Inevitably, some data will need to be manually entered. Knowing who should do this can be a big help.
- Content creators: Wherever possible this is the best source of data. This usually includes: photographers, video producers, artists, document creators.
- Admin staff: The users, or consumers, of assets can't be expected to know the rules or the system well enough to be relied on entering data (it may be surprising how many organizations rely on those folks!). Admin staff know what data should be entered, and how to do so efficiently given they do so more frequently.
- Volunteers and work term students: While not relevant to all types of organizations, those such as non-profits and eductional institutes can often avail of these potentially large and inexpensive groups.
Keep in mind that this is for the benefit of at those who need to find the digital assets, and that is what the system is in place for.
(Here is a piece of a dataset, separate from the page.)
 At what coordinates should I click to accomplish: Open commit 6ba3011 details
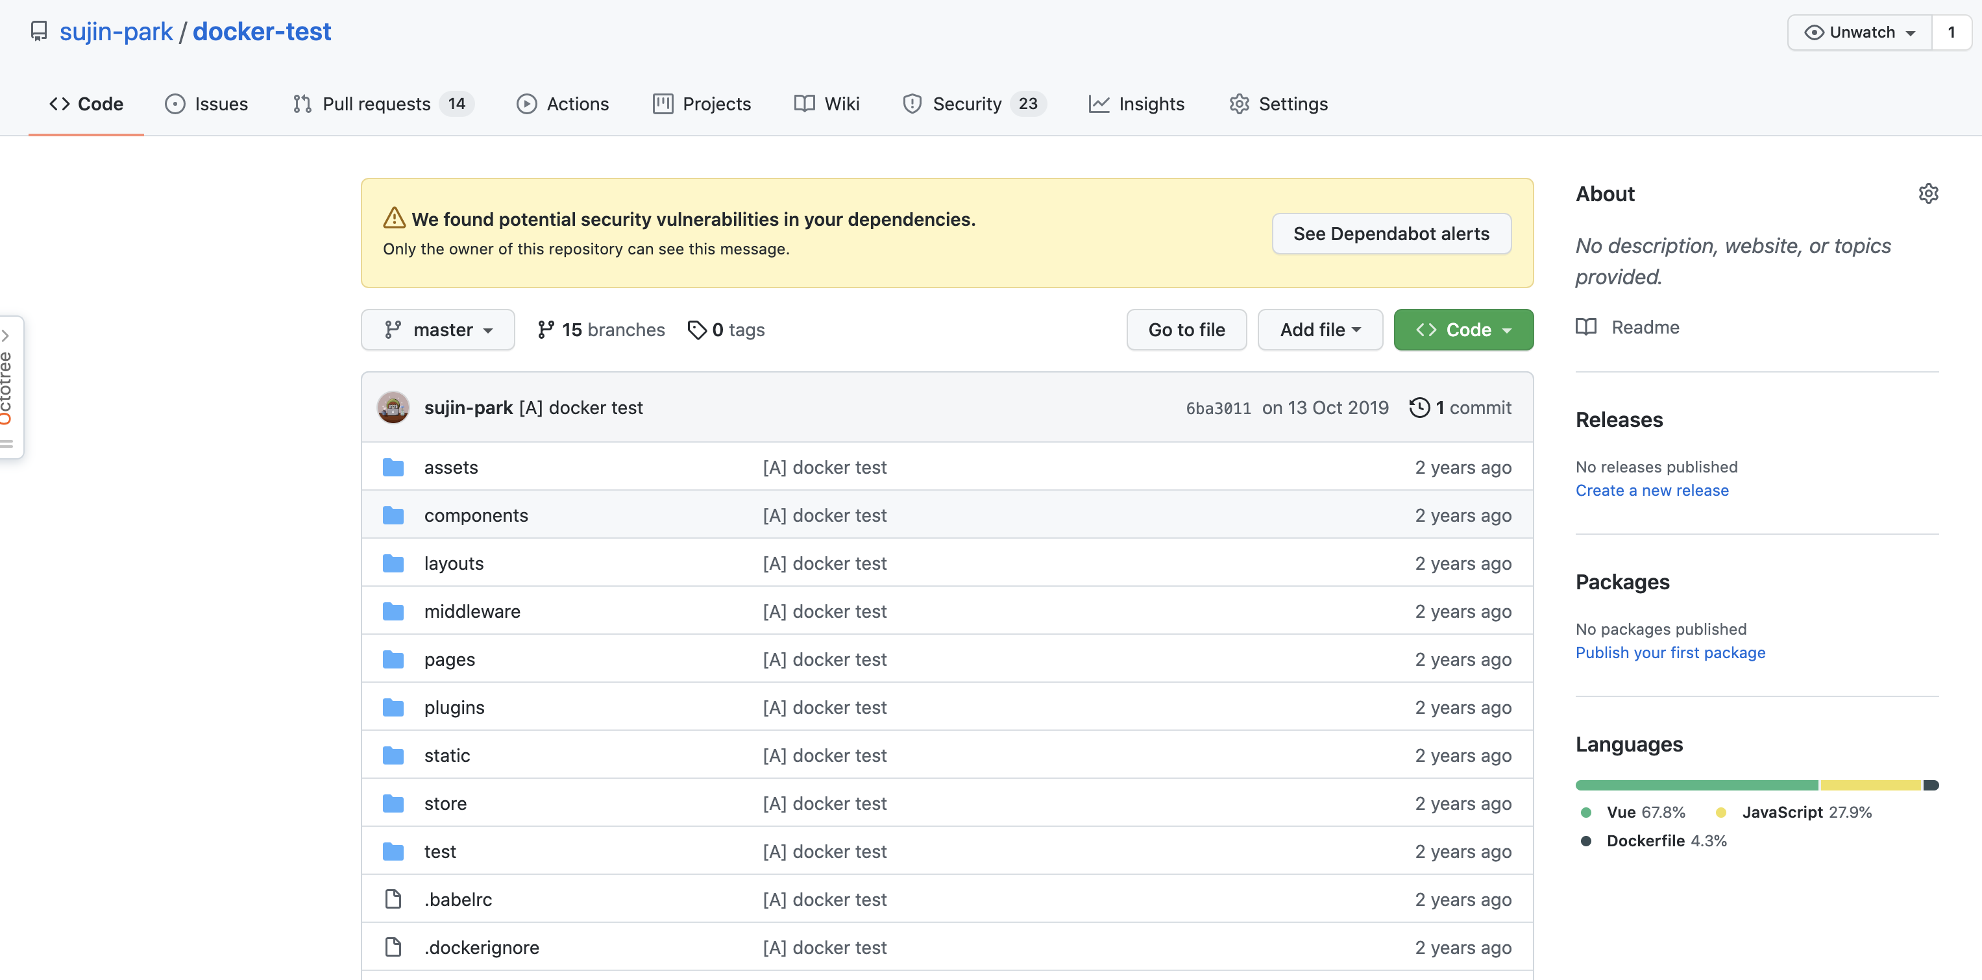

Making it easy for them to find the right images fast provides huge value to the company.
DBGallery's Metadata Strengths
- Be significantly more efficient by tagging any number of images at once. (https://docs.dbgallery.com/tagging)
- Even with a mix of existing tags, when multiple images are selected for tagging new keywords can be appended to each image.
- DBGallery parses all data of for all images and places them into a browsable tree, allowing the image collection to be browsed using this data tree. It's called Data Views and can be seen at the bottom of the folders tree on the left side of DBGallery.
- A spreadsheet-like data entry and viewing page: Grid View (https://docs.dbgallery.com/grid-view).
- Any existing IPTC/XMP metadata is read from files upon upload.
- Advanced data searches, including binary and our smart search. Smart search overview: type any number of words in search and the results are ordered based on those with the most of those words at the top. (https://dbgallery.com/introducing-a-smarter-search)
- AI-based Object Recognition detects common objects in photos. (https://docs.dbgallery.com/object-recognition)
- Reverse geocoding to automatically add address information (as noted above).
- When a user does a search, all data stored for images is searched: We'll search everything from the camera name, author, keywords, custom field data, automatically recognized images, folder name, collection name, copyright fields, etc.
- Take control of how data is presented: Change the data layout of almost all areas image data is displayed (above and under thumbs, shown in shared images, and all other places its important). (https://docs.dbgallery.com/datalayoutsettings)
- A keyword dictionary. Great for renaming, deleting and other keyword management operations.
- Control who can add new data. The keyword dictionary can be 'fixed', where only admins can add new keywords. User permissions determines who can edit data in which folders and collections.
- Configure the data captured and searched for by defining custom fields, setting them specific to your industry or company. (https://docs.dbgallery.com/custom-fields)
- Batch import metadata to populate images during system initialization, or at anytime for select images and folders. (https://dbgallery.com/download/DBGalleryDataImportGuide.pdf)
- Export your metadata. DBGallery is an open system, where your data is yours and can be exported at any time (to be imported into other systems, as one very common example). (https://docs.dbgallery.com/download-data)
- See all data modifications in the system. See audit trail where changes can be searched for by type, user, and date. The full list of data modifications for a specific image can be viewed in the Versions tab. (https://docs.dbgallery.com/activity-monitoring)
- Subscibe to metadata changes in the system. This may be done on a folder or Collection basis. For example, there is a client folder where you would like to receive a notification when they make data changes. (https://docs.dbgallery.com/action-notifiications)
- Use DBGallery's API for adding, editing, and seaching metadata.